Assurance is certainty of personal salvation.
As the loving Father of His human family in Jesus Christ, God wills that all His children have assurance. It is not His will that only a very few of His children, His “best and dearest friends,” as the Puritans and their followers today call these favored few, ever attain to certainty of salvation.
The previous editorial demonstrated from Scripture that God wills all His children to have and enjoy assurance.
That God wills all His children to have assurance of their salvation is the joyful—and binding—doctrine of the “Three Forms of Unity, our Reformed confessions.” Upon the lips of every one who believes the gospel of grace as set forth in the Catechism, the Heidelberg Catechism confidently places this confession:
[My only comfort in life and death is] that I with body and soul, both in life and death, am not my own, but belong unto my faithful Savior Jesus Christ; who, with his precious blood, hath fully satisfied for all my sins, and delivered me from all the power of the devil; and so preserves me that without the will of my heavenly Father, not a hair can fall from my head; yea, that all things must be subservient to my salvation, and therefore, by his Holy Spirit, he also assures me of eternal life, and makes me sincerely willing and ready, henceforth, to live unto him (Q. 1).
This is certainty. The one who confesses has no doubt about his belonging to Jesus Christ, for his certainty is assurance worked by the Holy Spirit. This assurance is not a doubtful assurance, which would be no assurance at all.
The assurance of Q. 1 of the Catechism is certainty of one’s own personal salvation. It is not merely a certainty that Jesus is a Savior. It is not merely a certainty that Jesus has satisfied for some people’s sins. It is not merely a certainty that Jesus would be adequate for my salvation, if some day I should attain to assurance that He is my Savior. Such a certainty is worthless. Satan has this certainty.

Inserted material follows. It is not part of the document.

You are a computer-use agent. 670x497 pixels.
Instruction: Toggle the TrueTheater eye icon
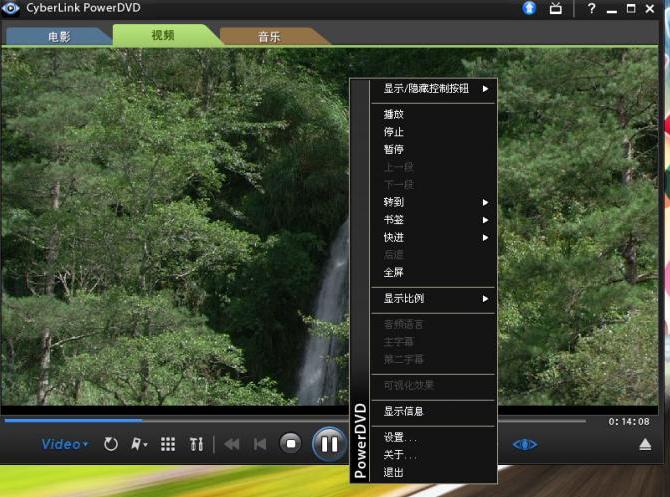[x=525, y=444]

The one who confesses the first answer of the Catechism is certain that “I” myself personally belong to Jesus Christ, that Jesus Christ is “my” Savior, that Christ died to satisfy for all “my sins” and to deliver “me” from Satan’s power, that everything must serve “my salvation,” and that Christ “assures me of eternal life.” Belonging to Jesus Christ is “my only comfort.”
This certainty is a reality in the consciousness of the one who confesses Q. 1 of the Catechism. He does not express wistful hope of eventually acquiring certainty. He is not voicing an ideal that everyone should strive for, but that hardly anyone in the church—including himself—ever attains. He is not promising to seek assurance, until (perhaps) he obtains it.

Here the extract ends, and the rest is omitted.